Pois é imprescindível manter os cidadãos ativos e influentes para além do momento do voto. Apenas assim niguém se sentirá excluído e manipulado: alienado da política. E poderá encarar as regras do debate como parte de sua existência e não como algo externo a ele ou ela.

Além disso, é necessário investigar teórica e empiricamente os custos existenciais da democracia.

Afinal, que espécie de ser humano é este, capaz de viver relativamente tranquilo em um contexto de indeterminação aguda e debate constante?

Como é possível lidar com tanta divergência e diversidade humana sem sentir que a sua identidade está ameaçada de destruição?

E em que momento as pessoas começam a sentir um cansaço capaz de empurrá-las na direção do “porto seguro” de alguma tradição ou autoridade, mesmo que claramente fabricadas para fins violentos e autoritários?

 

O futuro da democracia

Para pensar estas questões de fato será preciso olhar nos olhos dos eventuais “inimigos” do debate público. Mesmo que eles urrem, soltem fogo pelas ventas e nos devolvam um olhar feito de ódio puro.

O futuro da democracia depende da capacidade dos democratas de evitar, ao máximo e com todas as forças, a tratar quem quer que seja como um inimigo.

Pois a mera utilização desse conceito significa reconhecer que os valores do debate já foram derrotados, ao menos em um caso específico.

Cada inimigo nomeado representa uma nova agressão à ideia de democracia.

Portanto, a resposta é: não, um democrata não tem direito de odiar. Ao menos não na esfera pública, no campo do debate político.

O ódio é a prova cabal da derrota de seus valores mais fundamentais.

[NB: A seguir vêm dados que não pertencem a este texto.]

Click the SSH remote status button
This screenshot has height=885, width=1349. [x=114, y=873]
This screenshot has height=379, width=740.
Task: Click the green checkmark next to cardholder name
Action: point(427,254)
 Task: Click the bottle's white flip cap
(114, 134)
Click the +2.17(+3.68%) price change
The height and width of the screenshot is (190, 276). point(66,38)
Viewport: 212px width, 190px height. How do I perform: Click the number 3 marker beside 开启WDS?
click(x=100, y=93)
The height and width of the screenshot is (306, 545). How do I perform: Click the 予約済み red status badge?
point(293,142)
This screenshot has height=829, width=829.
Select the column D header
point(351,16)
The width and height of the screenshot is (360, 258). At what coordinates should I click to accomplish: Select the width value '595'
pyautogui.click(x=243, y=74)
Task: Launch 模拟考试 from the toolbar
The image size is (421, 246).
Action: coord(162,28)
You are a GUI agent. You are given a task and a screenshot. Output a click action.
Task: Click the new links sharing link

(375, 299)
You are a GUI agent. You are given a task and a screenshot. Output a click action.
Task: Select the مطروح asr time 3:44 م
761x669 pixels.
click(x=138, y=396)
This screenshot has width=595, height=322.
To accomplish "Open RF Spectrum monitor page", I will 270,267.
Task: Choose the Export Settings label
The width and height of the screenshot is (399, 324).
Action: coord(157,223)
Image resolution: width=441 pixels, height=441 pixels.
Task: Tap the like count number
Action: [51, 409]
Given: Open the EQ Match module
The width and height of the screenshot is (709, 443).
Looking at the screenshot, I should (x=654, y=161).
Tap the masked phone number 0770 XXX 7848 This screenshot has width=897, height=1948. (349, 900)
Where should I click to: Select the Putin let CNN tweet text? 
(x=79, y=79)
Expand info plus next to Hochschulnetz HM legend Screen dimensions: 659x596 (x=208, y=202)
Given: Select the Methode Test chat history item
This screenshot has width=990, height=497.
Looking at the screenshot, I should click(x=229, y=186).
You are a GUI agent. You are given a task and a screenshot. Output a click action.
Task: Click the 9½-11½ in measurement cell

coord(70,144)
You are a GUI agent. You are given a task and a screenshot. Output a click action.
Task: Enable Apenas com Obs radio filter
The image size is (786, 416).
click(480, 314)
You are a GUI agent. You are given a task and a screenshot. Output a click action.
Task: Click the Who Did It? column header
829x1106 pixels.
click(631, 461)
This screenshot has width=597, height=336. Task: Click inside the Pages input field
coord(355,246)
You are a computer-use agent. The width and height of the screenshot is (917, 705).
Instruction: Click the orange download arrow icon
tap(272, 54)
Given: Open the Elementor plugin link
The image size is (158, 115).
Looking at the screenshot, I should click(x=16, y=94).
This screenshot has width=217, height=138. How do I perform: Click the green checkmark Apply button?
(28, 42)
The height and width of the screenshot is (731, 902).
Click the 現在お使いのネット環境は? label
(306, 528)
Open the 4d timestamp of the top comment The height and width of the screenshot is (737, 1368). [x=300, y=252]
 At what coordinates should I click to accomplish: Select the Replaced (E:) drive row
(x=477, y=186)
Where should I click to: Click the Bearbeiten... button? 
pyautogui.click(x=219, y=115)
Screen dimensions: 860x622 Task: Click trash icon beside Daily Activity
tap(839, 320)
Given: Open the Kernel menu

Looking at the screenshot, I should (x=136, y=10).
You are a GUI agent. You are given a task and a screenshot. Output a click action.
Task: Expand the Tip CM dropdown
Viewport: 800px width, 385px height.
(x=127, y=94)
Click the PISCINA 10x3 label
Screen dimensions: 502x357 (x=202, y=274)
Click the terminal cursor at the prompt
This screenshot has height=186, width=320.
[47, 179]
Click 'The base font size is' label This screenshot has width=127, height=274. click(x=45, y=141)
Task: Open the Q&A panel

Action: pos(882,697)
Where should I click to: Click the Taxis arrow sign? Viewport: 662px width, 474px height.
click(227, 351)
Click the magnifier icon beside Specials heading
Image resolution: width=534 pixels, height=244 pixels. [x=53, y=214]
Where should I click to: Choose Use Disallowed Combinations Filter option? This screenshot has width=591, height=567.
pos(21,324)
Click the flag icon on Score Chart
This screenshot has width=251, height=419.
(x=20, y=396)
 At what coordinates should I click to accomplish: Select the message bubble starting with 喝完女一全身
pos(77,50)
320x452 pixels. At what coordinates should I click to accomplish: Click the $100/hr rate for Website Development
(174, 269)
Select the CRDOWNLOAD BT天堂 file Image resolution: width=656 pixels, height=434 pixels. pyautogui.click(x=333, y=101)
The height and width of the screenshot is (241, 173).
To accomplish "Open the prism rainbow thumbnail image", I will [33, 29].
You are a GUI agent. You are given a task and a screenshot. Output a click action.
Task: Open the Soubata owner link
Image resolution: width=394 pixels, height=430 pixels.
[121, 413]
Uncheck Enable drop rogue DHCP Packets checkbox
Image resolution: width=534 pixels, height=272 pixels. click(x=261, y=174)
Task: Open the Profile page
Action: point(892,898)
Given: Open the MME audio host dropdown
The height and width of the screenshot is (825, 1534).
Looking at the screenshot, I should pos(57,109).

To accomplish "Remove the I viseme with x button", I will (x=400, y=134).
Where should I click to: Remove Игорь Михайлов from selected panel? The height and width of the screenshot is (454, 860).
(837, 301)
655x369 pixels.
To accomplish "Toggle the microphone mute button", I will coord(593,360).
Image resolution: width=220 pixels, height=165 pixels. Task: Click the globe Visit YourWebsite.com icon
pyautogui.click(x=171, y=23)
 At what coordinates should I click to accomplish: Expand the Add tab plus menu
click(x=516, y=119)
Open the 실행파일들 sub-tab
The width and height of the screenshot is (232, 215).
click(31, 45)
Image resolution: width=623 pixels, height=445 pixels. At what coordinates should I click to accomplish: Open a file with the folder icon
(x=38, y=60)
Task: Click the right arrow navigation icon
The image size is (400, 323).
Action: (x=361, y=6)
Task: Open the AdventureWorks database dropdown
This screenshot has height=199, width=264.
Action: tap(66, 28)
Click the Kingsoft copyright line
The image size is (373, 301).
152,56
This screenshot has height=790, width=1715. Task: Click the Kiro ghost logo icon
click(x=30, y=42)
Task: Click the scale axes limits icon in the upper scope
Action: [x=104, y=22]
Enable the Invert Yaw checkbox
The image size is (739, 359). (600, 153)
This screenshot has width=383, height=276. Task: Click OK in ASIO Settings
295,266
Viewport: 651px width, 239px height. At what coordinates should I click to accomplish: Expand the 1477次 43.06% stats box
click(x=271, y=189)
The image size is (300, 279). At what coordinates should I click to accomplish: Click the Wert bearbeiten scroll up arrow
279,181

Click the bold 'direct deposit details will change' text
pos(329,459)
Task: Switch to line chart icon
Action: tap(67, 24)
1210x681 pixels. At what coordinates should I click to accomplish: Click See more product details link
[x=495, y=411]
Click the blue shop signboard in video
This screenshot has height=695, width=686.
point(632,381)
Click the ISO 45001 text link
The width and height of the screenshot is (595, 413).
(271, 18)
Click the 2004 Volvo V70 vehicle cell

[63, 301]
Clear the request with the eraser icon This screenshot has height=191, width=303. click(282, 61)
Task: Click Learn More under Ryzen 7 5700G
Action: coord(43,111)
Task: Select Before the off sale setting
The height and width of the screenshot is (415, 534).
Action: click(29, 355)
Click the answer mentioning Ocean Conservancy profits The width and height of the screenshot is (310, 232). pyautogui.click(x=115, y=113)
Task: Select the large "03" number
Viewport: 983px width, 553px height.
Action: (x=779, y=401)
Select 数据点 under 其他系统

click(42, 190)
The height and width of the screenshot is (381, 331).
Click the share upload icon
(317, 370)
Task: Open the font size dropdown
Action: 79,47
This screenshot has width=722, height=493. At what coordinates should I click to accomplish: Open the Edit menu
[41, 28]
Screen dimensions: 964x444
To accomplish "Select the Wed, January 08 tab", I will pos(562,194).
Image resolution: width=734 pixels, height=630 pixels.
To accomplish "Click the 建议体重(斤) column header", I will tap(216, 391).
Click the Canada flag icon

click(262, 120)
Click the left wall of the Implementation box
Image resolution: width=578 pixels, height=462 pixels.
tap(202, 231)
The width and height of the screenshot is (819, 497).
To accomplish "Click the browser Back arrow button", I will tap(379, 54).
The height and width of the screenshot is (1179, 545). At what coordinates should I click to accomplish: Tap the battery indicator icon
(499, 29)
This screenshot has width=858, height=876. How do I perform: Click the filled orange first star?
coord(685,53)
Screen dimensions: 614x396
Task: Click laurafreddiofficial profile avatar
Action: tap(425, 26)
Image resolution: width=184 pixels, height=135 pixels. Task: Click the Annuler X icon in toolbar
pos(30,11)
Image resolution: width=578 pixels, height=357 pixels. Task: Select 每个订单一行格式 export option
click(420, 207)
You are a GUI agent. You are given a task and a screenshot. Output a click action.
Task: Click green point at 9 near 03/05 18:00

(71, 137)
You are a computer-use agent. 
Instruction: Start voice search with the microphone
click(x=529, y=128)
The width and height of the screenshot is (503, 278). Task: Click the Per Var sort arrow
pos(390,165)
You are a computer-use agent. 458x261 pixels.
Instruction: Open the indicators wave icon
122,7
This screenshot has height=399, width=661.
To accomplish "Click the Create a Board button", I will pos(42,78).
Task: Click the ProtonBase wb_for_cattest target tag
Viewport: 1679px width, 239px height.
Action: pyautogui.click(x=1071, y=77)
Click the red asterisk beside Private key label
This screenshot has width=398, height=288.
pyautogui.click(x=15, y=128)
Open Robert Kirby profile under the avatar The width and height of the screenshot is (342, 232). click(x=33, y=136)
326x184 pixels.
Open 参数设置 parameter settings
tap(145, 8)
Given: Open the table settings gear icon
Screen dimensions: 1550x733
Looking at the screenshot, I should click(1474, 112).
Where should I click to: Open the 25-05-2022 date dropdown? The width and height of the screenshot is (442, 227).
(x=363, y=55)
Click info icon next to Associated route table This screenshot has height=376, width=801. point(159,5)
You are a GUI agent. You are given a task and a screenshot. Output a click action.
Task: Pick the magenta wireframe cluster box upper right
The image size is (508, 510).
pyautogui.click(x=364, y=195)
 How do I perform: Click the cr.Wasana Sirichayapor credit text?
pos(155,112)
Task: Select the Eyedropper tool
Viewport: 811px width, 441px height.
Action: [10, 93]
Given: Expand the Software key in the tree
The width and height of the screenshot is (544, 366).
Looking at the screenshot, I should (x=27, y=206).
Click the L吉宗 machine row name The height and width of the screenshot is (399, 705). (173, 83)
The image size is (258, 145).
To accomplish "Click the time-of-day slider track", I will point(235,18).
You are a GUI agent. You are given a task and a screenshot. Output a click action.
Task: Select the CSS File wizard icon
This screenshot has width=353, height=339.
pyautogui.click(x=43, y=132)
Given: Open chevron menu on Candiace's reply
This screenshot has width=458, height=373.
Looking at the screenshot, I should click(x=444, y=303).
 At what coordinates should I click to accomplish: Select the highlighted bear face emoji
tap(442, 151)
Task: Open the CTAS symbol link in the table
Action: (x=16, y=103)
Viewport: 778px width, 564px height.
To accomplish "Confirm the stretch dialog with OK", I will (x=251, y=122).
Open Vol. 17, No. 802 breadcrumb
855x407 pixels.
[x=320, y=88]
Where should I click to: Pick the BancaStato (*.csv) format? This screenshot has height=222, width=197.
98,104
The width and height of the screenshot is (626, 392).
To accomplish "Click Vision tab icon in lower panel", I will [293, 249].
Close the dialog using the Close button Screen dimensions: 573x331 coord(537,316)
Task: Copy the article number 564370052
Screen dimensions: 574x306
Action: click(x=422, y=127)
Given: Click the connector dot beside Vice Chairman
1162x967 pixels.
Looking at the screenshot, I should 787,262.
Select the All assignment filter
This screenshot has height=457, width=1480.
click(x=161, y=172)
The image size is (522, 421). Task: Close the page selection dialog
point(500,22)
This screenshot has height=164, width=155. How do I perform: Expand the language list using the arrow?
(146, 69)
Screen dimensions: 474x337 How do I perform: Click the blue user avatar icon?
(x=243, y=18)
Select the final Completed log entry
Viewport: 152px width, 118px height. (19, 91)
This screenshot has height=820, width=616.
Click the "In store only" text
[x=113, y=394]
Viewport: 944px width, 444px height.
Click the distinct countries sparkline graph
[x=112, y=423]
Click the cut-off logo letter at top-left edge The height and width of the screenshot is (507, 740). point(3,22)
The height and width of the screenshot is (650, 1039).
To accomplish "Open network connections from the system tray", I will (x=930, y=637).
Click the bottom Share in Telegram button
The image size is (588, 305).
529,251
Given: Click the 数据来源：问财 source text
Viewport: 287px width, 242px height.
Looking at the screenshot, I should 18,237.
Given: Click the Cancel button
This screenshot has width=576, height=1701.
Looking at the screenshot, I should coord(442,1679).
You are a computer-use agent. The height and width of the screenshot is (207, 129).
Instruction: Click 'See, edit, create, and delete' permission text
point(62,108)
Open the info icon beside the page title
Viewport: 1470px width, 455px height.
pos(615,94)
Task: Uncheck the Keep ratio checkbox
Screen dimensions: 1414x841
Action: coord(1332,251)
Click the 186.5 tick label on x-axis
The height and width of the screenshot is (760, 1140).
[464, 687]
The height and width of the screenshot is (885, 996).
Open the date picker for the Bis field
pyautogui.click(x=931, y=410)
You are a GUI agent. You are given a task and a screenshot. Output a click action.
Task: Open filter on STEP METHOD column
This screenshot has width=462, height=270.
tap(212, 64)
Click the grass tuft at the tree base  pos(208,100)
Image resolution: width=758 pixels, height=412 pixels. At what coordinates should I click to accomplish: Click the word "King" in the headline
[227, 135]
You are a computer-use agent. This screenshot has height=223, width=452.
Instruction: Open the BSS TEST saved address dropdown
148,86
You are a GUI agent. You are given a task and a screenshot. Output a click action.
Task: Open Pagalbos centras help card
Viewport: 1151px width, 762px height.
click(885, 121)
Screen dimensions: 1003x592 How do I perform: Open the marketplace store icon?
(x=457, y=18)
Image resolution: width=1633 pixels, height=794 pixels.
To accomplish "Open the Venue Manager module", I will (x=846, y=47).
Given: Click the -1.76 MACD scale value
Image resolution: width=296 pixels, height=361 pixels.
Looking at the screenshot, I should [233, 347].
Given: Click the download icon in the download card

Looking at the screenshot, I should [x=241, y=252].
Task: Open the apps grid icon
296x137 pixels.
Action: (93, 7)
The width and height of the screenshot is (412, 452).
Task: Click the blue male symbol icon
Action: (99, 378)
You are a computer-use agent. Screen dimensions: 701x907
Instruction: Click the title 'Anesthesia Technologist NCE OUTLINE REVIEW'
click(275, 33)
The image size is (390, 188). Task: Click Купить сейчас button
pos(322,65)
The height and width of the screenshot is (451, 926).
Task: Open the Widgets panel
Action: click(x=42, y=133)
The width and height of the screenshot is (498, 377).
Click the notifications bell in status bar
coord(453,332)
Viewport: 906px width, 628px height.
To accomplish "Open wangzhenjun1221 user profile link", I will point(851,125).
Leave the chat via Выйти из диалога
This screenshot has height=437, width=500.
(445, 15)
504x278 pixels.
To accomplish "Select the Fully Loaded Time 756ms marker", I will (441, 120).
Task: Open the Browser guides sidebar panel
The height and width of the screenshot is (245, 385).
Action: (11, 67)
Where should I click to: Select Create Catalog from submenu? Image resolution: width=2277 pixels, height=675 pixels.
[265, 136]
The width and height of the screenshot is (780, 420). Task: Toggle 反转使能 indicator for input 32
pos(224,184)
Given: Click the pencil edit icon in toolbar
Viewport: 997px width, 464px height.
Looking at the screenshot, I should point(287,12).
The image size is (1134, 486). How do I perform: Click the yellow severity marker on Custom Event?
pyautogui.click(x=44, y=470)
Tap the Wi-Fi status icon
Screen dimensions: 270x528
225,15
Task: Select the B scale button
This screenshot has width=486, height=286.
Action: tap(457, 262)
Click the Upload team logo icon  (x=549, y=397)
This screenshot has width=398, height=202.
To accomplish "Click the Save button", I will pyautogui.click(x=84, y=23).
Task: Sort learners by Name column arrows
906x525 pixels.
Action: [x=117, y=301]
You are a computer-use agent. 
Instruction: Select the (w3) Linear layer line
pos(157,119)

A violência, física ou simbólica, é o recurso mais extremo e mais indesejável em que um democrata poderia pensar.

Seu uso não está excluído, mão não pode ser normal.

Em 1936 Franz Neumann defendeu que a única forma de derrotar a Alemanha nazista seria uma vitória militar exemplar.

Com a exceção destes casos extremos, só nos resta enfrentar o stress democrático com alegria.

A alegria possível a quem aceita nem sempre ter razão, mesmo nas coisas que considera essenciais.